The competition brief asked entrants to design a concept which ‘evokes wonder and humility in the visitor and responds sensitively to the site’.

The project client, the Foundation for the Development of the Lands Adjacent to the Baptism Site, said it had been impressed by the Niall McLaughlin team’s “flair for multi-layered and immersive storytelling that focuses on communicating baptism’s power to offer spiritual renewal and new life”. 

The winning concept envisages the museum as an allegorical east-west journey which will see visitors descending into the earth from an arid wilderness garden, encountering a water-filled rift symbolising the Jordan river and re-emerging into a “fruitful paradise garden”.

The eastern entrance and western exit will face each other across a public square containing an open stepped landscape leading onto the roof where visitors can view the valley of the Jordan River and the pilgrimage route to the Baptism Site.

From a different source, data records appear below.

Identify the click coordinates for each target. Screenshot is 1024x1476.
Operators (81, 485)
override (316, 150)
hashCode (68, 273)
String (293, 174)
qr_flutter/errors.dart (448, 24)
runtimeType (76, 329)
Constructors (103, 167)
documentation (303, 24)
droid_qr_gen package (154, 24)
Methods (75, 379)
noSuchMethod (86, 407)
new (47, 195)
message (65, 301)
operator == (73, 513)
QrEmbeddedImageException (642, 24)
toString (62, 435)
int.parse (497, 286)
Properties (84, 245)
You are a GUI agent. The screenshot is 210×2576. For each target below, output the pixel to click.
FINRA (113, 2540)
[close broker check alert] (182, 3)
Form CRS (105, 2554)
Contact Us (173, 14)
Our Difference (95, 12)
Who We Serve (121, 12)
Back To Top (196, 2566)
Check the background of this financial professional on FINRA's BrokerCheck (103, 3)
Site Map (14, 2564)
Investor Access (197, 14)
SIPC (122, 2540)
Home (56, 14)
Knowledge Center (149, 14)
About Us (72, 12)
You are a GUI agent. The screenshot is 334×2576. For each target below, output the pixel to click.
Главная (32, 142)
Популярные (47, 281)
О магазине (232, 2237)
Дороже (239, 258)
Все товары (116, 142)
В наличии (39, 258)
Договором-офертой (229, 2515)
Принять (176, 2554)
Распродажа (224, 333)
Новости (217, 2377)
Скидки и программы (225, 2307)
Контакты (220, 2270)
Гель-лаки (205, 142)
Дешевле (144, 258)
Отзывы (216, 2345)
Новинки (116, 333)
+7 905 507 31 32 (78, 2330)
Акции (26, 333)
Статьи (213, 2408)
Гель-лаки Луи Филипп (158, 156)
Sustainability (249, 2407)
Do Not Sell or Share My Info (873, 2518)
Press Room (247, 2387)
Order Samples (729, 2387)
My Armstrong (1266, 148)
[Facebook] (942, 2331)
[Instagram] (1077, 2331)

The concept has been inspired by local Jordanian architecture, using locally sourced stone and rammed earth techniques to create the form of the museum structure, which sits low in the landscape.

Dr Tharwat Almasalha, chair of the competition’s Advisory Panel and chair of the Foundation’s board, said the proposal “responds sensitively to the luminous setting in the wilderness and the adjacent UNESCO site. 

“Though modest in size and form, the design has exceptional resonance: it will be attuned to human and divine connections,” Almasalha added.

Niall McLaughlin Architects founder Niall McLaughlin said: “We are delighted to receive the news that we are the winners of the competition for the Museum of Jesus’ Baptism at Bethany, Jordan. It is an extraordinary site with a profound history. The brief was beautifully written, and the shortlist was exceptionally strong.”

He added: “The challenge of the design was to find a way to allow the architecture to mediate between a charged landscape and the sacred narratives that arose within it. 

“It demanded a building that could work with allegory. At the same time, the project needed to use local labor, skills, and resources to achieve something with a sense of social responsibility and low carbon expenditure.”

The firm’s appointment comes two weeks after McLaughlin was announced the winner of RIBA’s 2026 Royal Gold Medal in recognition of his “resounding impact spanning architectural practice, thinking, writing and education”.